Note that if you have shorts on multiple output pins, you can exceed #2 very quickly without actually exceeding #1.

Physically #1 is related to current dissipation in the output buffers, but usually #2 is related to the tiny wire that bonds to the chip.

It is exceedingly unlikely that PIC's have thermal protection on normal I/O pins the way say a 7805 does. An individual output buffer simply poops out above a certain current. On chips with many outputs there is often a limit (#3) on total current drawn from all outputs simultaneously. This is a thermal limit but do not count on anything shutting down above that limit, typically the whole chip overheats.

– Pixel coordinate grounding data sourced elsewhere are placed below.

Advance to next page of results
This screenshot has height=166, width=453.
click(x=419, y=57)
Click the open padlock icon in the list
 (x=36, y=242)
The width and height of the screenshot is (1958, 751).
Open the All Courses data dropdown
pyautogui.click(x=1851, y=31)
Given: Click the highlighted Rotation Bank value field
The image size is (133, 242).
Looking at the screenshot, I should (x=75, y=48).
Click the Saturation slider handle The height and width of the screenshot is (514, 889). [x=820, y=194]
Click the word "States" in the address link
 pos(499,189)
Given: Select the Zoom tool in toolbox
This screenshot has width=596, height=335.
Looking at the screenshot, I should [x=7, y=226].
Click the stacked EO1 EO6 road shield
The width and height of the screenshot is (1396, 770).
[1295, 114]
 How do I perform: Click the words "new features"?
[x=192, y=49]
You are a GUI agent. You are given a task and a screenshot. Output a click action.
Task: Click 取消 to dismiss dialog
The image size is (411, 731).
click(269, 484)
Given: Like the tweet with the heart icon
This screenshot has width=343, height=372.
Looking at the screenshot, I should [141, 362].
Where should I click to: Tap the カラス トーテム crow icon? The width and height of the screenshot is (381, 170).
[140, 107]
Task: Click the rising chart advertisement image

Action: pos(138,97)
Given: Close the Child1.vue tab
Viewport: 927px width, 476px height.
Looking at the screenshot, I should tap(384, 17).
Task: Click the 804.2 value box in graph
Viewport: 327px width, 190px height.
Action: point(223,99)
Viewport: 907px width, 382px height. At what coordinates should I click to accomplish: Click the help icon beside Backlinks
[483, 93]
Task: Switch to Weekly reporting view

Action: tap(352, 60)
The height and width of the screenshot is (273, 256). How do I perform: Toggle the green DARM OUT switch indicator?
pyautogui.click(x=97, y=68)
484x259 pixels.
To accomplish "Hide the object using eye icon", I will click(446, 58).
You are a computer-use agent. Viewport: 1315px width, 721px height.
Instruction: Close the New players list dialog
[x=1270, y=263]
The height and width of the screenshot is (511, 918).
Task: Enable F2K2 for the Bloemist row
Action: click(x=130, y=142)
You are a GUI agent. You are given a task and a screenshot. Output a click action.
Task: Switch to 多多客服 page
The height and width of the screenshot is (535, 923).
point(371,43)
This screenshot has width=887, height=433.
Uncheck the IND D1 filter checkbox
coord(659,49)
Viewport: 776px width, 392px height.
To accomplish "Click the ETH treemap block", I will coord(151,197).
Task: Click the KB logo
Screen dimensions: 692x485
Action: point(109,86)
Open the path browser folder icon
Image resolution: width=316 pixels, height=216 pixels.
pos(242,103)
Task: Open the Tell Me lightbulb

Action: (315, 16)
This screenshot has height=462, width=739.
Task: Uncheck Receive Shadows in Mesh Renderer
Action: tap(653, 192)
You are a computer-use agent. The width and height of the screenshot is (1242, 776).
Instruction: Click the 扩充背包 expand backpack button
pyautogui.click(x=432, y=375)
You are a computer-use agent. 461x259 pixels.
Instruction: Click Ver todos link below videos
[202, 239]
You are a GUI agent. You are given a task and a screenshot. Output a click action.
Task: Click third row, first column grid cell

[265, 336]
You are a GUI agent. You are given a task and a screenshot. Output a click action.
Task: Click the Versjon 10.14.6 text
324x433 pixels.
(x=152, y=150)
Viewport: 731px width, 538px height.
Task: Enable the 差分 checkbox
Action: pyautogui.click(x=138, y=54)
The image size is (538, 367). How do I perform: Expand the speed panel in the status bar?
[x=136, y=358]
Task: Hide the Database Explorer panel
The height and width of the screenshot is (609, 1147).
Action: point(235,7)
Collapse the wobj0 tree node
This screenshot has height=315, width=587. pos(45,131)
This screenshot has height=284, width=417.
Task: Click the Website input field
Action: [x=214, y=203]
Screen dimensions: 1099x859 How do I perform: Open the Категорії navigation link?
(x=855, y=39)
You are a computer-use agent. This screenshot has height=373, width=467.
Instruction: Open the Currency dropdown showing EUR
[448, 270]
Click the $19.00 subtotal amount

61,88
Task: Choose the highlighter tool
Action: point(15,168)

In the Microchip data sheets, these numbers are called (#1) "maximum output current sourced (sinked) by any I/O pin", (#2) "maximum current out of Vss/into Vdd", and (#3) "maximum current sunk(sourced) by all ports".

You can start adding fuses, resistors, etc. to protect your PIC chip, but on a chip with a lot of I/O's the cost and bulk of the protection very quickly exceeds the cost of the chip. Way back in the 70's, output buffers became sacrificial chips in the case of multiple shorts. Today you just throw away the whole board.

Tim.

Reply to
Tim Shoppa

Except for the "magic" pins for external programming and the oscillator, i put a 1K resistor in series with every pin and a 1 Meg to ground. They have no effect on input pin levels and the 1K does decent current limiting; the 1Meg prevents any static buildup on unused/unconnected pins.

Reply to
Robert Baer

Around 50 0402 1K resistors is NO WAY more expensive than these $5 and UP PICs.